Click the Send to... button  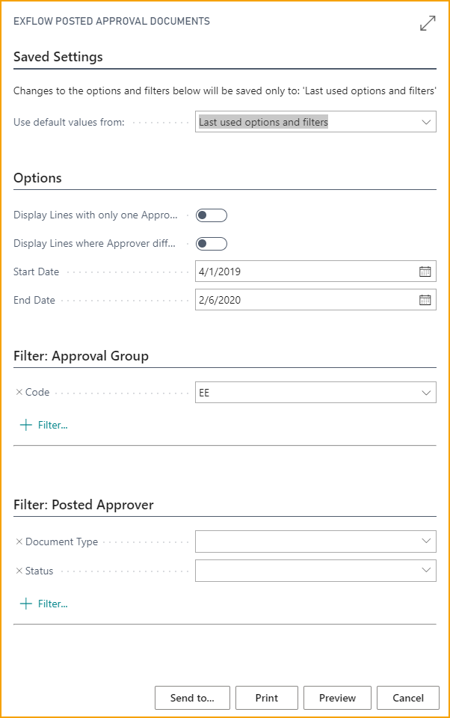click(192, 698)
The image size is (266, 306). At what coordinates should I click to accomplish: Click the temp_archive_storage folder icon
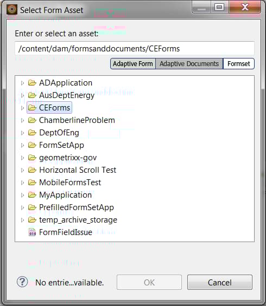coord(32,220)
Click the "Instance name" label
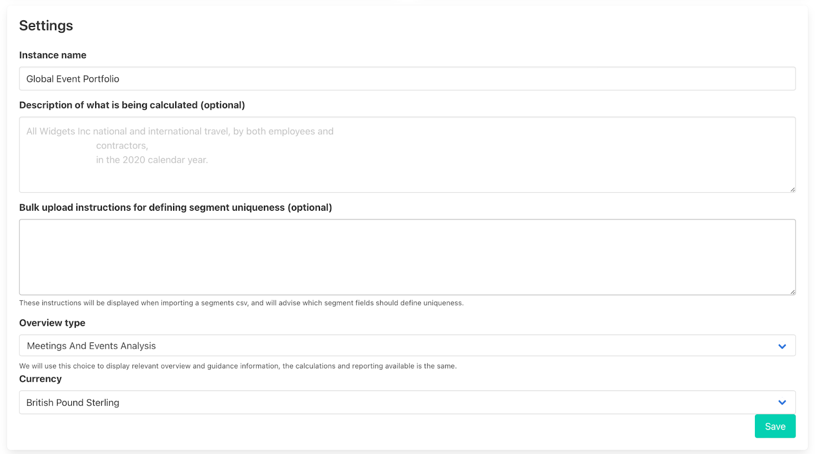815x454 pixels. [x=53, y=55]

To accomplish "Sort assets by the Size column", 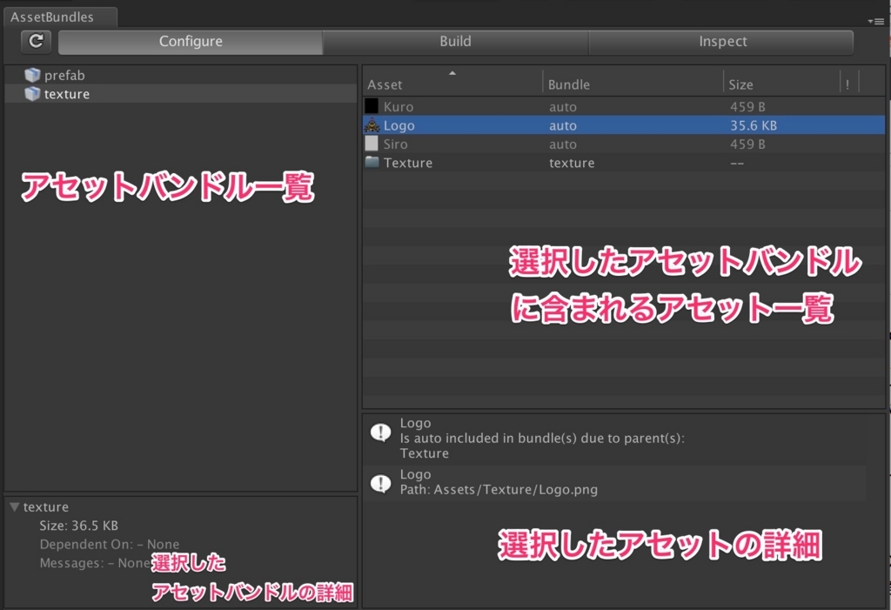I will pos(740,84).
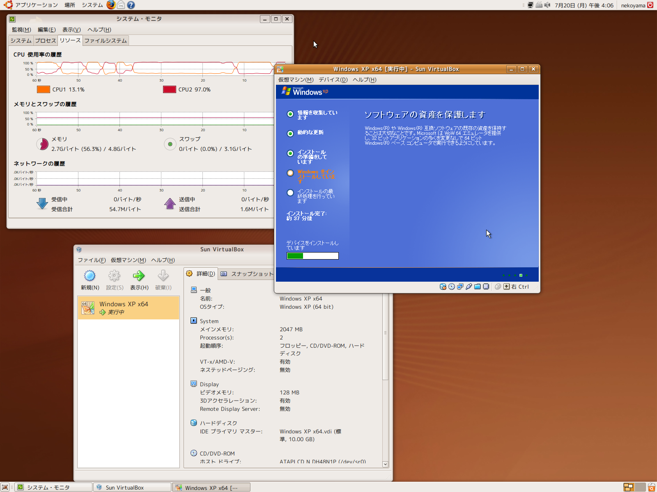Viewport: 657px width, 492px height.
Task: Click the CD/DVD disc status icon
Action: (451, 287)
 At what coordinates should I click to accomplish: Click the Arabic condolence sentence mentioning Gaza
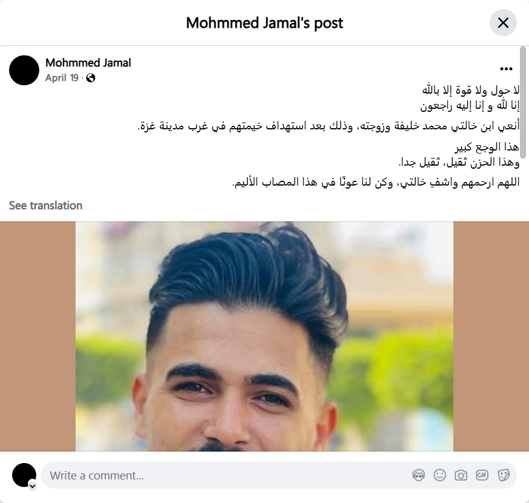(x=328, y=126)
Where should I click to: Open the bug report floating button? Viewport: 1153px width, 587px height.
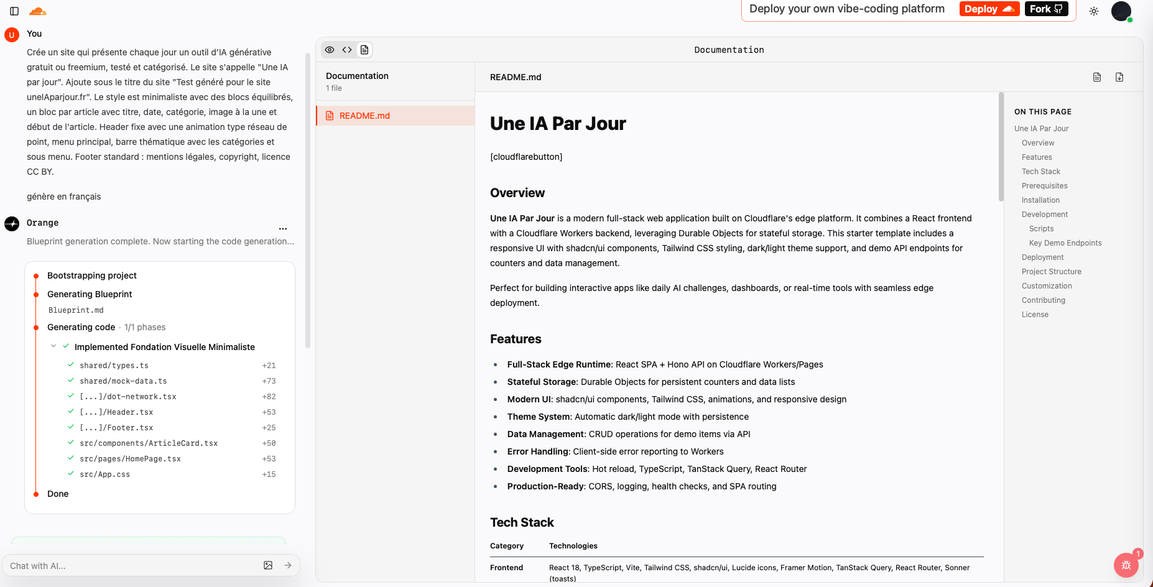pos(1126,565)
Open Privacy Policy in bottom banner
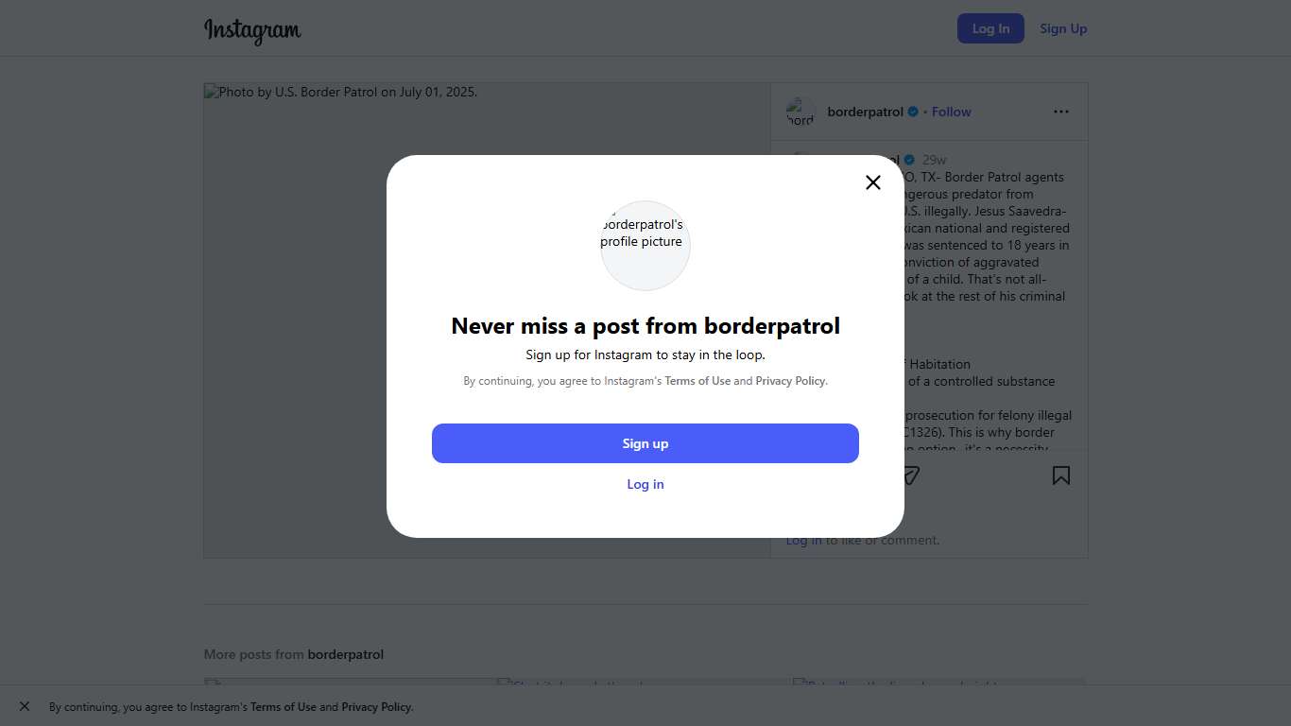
* * * * *
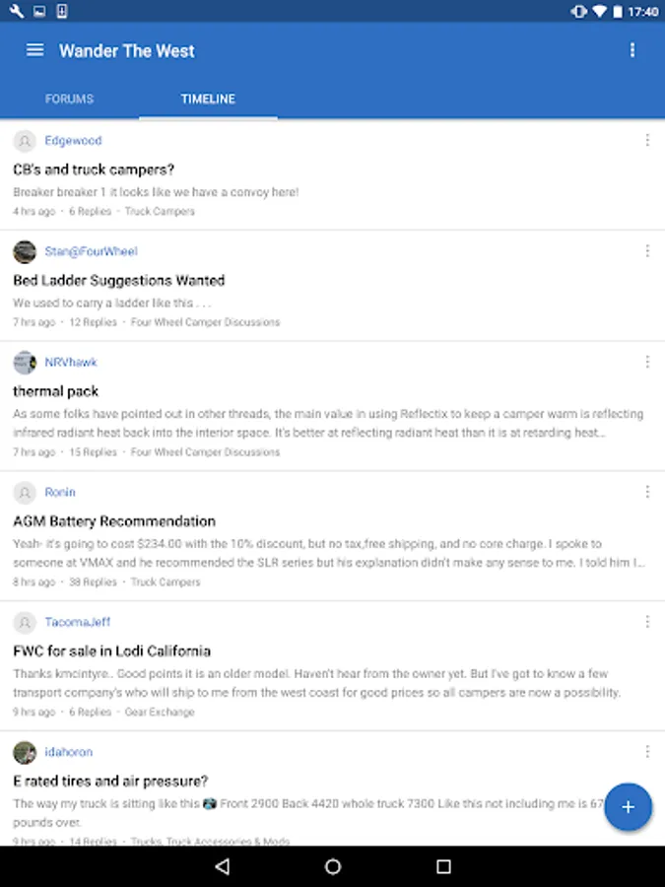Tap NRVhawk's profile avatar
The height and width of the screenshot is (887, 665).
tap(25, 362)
* * * * *
Within the listing above, write out the stretch from the line with "sentence mentioning Gaza" through the line with "Open Privacy Policy in bottom banner" exactly. Any pictures are to be left out.

Answer to this task:
 At what coordinates should I click to accomplish: Click the Arabic condolence sentence mentioning Gaza
(x=328, y=126)
Where should I click to: Open the bug report floating button? Viewport: 1153px width, 587px height.
pos(1126,565)
Open Privacy Policy in bottom banner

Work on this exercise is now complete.